* _Work request_: Of the entries below, restate word for word only the section that runs from the line with "This screenshot has width=560, height=326." to the line with "Viewport: 352px width, 336px height.", counting both ends.

[Records contained in a dataset]
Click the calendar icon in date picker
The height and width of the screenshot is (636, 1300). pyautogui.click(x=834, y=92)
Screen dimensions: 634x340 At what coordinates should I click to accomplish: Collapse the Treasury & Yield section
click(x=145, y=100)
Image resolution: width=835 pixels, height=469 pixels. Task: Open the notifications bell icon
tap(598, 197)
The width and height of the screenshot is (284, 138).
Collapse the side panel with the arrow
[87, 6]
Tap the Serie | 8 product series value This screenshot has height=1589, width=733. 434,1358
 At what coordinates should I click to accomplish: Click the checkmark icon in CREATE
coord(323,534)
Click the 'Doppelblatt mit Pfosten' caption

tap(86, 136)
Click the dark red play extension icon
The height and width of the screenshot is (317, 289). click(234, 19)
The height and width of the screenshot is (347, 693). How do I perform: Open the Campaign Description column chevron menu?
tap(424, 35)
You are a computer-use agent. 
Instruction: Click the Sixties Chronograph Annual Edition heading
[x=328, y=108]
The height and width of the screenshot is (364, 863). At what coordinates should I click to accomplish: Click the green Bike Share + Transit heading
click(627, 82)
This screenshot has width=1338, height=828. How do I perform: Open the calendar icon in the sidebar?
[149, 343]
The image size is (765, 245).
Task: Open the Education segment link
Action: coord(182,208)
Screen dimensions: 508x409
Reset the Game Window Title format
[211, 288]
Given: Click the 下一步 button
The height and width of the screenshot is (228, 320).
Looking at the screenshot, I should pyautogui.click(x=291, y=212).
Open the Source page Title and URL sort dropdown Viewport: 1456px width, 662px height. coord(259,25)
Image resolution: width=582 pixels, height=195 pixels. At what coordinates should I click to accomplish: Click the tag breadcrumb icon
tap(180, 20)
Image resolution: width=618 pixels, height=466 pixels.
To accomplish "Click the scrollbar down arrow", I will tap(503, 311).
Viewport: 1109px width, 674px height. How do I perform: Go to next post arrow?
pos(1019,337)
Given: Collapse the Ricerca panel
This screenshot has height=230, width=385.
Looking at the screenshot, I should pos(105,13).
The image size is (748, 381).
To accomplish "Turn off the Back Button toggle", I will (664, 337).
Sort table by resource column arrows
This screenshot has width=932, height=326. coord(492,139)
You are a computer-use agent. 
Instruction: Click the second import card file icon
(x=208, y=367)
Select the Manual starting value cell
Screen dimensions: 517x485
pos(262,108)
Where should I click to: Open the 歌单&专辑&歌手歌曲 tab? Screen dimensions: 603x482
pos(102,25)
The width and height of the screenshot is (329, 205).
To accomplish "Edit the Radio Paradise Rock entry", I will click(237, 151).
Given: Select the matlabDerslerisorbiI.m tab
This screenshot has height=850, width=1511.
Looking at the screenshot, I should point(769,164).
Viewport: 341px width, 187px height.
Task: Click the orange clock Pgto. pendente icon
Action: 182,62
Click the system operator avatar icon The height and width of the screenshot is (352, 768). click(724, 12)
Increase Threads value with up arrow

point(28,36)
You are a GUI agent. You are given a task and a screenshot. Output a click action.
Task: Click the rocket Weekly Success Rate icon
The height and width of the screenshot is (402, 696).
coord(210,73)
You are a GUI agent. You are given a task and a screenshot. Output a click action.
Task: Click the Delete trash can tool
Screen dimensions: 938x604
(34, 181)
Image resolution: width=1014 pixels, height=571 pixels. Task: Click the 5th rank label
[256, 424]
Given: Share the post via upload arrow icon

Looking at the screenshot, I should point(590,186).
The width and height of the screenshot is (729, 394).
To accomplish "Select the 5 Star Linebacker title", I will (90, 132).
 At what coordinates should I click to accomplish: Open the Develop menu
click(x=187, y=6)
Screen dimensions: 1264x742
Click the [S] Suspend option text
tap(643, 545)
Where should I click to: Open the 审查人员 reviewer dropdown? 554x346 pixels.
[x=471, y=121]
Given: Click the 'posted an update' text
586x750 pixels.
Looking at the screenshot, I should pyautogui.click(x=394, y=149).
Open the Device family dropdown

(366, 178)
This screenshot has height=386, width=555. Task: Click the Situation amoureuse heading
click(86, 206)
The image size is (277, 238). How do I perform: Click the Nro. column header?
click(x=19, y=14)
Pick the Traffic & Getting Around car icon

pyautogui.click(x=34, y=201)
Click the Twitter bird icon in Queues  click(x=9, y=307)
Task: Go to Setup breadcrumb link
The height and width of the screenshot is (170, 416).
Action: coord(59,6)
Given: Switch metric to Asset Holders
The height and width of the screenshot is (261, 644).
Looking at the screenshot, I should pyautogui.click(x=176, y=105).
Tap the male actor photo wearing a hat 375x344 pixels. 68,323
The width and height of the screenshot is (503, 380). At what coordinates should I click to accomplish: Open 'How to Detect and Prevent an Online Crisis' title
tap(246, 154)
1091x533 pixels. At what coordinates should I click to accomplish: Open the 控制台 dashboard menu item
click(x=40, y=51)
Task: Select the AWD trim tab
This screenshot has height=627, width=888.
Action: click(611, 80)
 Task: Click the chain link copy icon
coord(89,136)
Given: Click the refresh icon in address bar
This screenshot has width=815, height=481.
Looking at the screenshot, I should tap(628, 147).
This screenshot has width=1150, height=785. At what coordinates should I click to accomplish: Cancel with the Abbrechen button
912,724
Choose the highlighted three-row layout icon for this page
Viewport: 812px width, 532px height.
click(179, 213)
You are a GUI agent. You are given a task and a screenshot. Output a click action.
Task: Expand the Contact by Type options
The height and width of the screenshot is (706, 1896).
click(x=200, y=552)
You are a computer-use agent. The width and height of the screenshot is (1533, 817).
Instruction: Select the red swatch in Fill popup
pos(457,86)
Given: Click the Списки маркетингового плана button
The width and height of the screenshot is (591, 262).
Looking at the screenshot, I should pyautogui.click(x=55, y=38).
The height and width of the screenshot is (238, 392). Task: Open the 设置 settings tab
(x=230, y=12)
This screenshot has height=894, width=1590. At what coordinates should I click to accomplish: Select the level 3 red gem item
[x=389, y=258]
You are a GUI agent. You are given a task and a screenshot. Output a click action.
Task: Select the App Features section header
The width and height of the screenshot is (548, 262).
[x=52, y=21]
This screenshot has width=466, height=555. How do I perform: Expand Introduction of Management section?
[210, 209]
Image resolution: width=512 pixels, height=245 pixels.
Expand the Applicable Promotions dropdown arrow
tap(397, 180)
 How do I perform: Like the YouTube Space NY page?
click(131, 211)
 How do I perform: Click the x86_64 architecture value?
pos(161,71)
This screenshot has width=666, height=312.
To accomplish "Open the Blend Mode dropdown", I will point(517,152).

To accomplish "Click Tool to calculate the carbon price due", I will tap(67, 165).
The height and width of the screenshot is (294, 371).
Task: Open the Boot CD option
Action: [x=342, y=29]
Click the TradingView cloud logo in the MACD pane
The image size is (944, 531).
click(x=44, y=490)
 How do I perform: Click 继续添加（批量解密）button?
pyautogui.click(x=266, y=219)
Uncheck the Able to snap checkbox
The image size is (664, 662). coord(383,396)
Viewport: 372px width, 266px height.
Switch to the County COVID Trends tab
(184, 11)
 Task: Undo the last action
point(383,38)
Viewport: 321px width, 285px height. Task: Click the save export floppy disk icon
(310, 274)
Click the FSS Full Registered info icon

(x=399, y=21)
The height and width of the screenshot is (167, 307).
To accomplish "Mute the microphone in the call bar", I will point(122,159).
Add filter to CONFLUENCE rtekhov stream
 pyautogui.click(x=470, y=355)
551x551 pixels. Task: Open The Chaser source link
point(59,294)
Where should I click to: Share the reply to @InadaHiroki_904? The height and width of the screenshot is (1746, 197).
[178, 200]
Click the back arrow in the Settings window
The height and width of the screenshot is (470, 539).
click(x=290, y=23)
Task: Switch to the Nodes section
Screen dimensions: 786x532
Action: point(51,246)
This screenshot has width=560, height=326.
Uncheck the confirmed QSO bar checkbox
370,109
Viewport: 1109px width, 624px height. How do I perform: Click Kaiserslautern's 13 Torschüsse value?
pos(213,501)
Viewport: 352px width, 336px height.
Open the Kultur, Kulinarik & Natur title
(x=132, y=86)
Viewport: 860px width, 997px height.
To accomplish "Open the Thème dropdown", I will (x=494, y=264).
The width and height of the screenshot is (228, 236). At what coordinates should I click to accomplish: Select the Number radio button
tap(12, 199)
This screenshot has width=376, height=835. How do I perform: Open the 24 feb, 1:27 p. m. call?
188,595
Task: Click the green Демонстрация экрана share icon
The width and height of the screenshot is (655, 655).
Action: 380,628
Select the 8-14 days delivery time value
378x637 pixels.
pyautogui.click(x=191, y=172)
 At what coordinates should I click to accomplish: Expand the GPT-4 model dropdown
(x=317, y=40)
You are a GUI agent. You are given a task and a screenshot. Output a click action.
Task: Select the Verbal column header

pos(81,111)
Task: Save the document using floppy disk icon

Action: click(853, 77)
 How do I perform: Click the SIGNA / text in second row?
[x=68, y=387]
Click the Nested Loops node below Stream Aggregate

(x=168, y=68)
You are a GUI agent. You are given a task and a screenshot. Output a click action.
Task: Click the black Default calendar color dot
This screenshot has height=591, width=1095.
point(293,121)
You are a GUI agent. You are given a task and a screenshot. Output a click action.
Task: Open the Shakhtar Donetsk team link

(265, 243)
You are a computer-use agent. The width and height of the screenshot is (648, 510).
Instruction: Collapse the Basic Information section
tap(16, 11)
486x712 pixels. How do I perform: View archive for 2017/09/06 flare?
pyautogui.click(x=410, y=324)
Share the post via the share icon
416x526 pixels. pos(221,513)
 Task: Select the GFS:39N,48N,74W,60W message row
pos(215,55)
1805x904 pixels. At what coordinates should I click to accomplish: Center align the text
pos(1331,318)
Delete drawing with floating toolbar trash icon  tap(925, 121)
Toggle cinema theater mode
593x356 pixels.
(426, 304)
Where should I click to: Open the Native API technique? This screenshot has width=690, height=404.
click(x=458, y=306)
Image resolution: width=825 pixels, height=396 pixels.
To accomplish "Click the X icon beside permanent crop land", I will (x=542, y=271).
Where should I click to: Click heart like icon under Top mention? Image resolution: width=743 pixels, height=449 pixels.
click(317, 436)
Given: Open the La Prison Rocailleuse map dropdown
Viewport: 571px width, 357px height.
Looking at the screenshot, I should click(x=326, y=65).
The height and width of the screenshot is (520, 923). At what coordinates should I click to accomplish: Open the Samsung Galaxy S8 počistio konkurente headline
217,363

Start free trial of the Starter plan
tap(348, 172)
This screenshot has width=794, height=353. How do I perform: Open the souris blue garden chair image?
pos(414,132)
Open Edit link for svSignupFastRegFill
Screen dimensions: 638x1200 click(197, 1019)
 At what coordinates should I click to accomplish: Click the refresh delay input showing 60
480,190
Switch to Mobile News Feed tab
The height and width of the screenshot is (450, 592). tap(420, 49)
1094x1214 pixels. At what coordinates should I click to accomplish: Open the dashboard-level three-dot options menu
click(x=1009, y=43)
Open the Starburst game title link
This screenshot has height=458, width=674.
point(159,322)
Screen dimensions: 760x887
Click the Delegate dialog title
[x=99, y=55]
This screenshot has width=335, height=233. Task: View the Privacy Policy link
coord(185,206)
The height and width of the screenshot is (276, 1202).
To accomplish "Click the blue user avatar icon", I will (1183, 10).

* _Solution for this problem_:
This screenshot has width=560, height=326.
Uncheck the confirmed QSO bar checkbox
370,109
Viewport: 1109px width, 624px height. How do I perform: Click Kaiserslautern's 13 Torschüsse value?
pos(213,501)
Viewport: 352px width, 336px height.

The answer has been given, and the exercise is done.